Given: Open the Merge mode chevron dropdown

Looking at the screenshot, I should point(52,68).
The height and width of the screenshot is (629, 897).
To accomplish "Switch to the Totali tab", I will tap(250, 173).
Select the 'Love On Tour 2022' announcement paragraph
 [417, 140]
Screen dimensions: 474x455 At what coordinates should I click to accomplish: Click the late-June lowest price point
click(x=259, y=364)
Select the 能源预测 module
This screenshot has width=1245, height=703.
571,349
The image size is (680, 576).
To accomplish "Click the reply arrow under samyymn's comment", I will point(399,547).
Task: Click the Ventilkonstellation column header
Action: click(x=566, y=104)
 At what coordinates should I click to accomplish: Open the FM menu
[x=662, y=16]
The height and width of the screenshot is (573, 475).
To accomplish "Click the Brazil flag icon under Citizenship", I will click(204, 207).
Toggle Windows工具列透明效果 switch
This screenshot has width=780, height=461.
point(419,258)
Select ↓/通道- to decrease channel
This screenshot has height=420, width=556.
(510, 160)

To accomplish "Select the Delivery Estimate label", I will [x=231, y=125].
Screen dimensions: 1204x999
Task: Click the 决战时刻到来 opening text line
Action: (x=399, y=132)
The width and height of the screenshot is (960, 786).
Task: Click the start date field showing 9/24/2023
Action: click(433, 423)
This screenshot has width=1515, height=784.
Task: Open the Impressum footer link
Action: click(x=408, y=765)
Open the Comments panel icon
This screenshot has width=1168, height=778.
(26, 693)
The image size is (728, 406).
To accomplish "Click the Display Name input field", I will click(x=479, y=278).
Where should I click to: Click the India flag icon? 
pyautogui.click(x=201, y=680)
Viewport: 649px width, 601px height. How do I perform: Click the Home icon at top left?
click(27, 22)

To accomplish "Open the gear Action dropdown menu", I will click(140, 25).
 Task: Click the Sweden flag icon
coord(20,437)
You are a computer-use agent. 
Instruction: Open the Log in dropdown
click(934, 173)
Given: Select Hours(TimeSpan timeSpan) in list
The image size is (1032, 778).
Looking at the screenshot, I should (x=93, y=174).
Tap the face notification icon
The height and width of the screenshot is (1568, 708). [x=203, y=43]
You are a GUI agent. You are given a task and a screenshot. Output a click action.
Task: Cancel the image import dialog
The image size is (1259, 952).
= = = =
### ASSIGNMENT
Print the first line of the records above and each line after it, exactly, through the line with "The height and width of the screenshot is (573, 475).".

### SOLUTION TO THE EXERCISE
Given: Open the Merge mode chevron dropdown

Looking at the screenshot, I should point(52,68).
The height and width of the screenshot is (629, 897).
To accomplish "Switch to the Totali tab", I will tap(250, 173).
Select the 'Love On Tour 2022' announcement paragraph
 [417, 140]
Screen dimensions: 474x455 At what coordinates should I click to accomplish: Click the late-June lowest price point
click(x=259, y=364)
Select the 能源预测 module
This screenshot has width=1245, height=703.
571,349
The image size is (680, 576).
To accomplish "Click the reply arrow under samyymn's comment", I will point(399,547).
Task: Click the Ventilkonstellation column header
Action: click(x=566, y=104)
 At what coordinates should I click to accomplish: Open the FM menu
[x=662, y=16]
The height and width of the screenshot is (573, 475).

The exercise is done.